_Your goal_. Can you transcribe the data below, everything from the line containing "Select the 昨日 date range option" down to and including the line containing "coord(756,240)", without the pictures?

_The input_.

——————

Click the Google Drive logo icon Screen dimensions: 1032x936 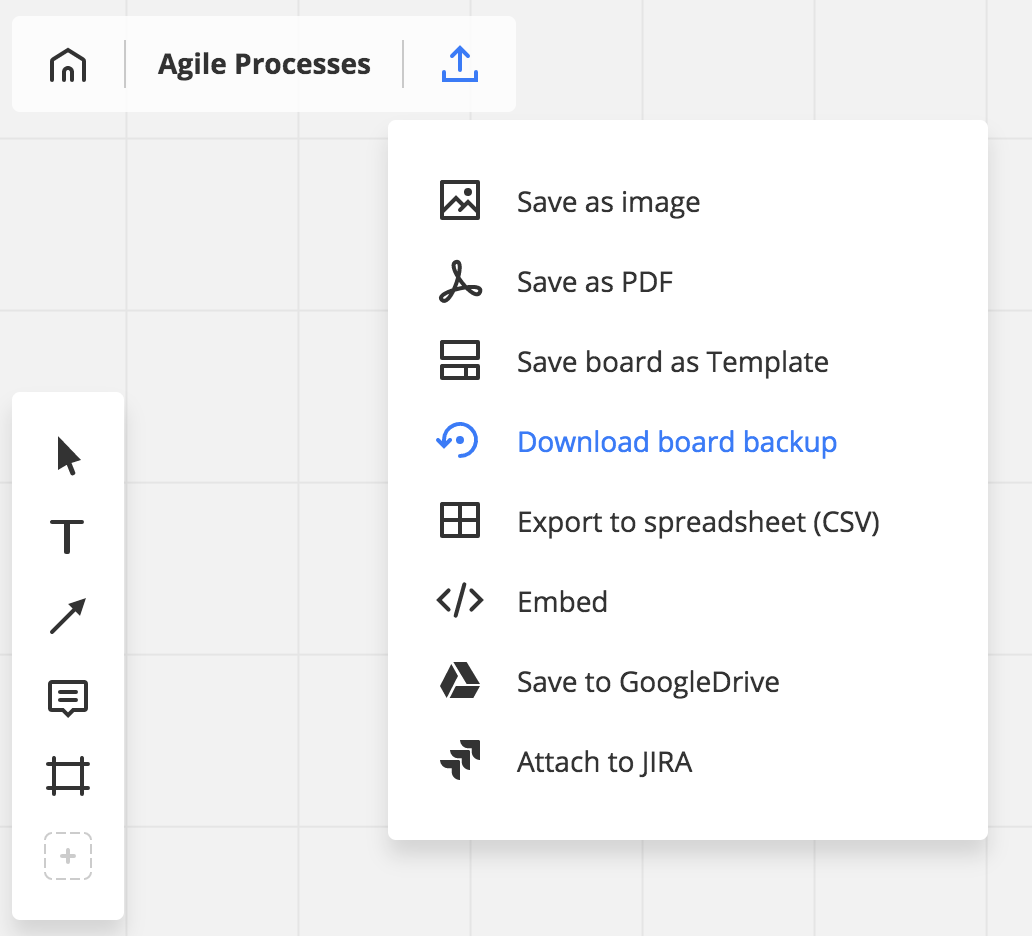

——————

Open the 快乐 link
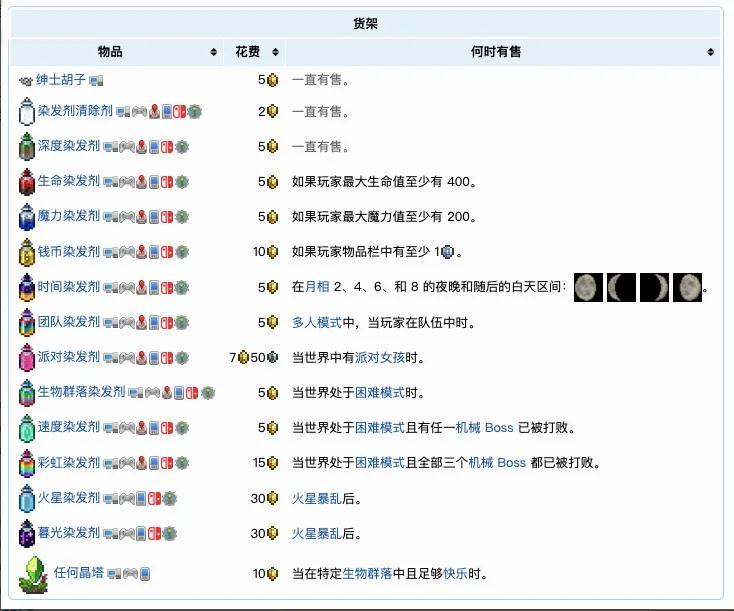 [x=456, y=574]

——————

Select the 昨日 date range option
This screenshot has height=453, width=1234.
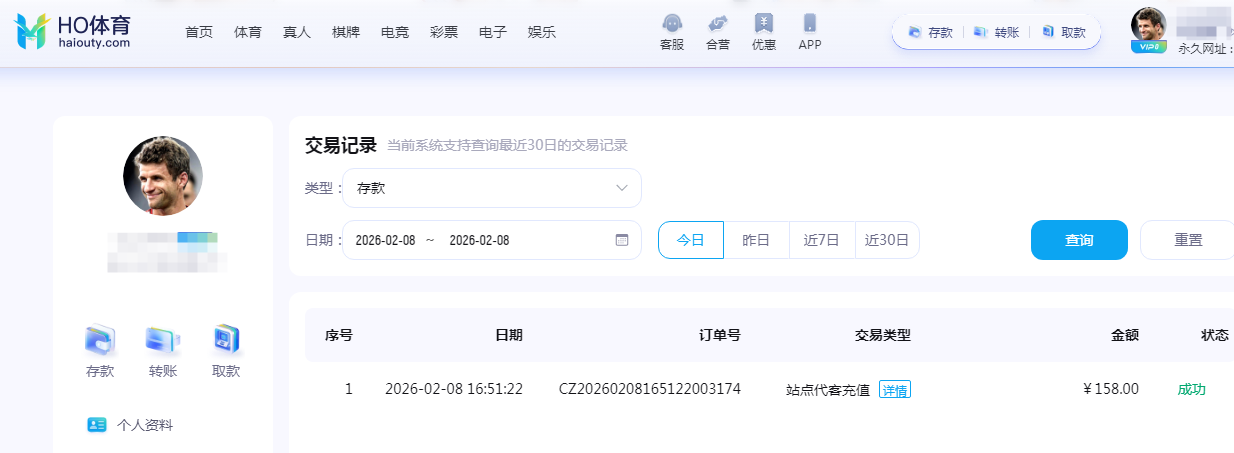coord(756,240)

——————

_Reply to the task_.
Select the 昨日 date range option
This screenshot has height=453, width=1234.
coord(756,240)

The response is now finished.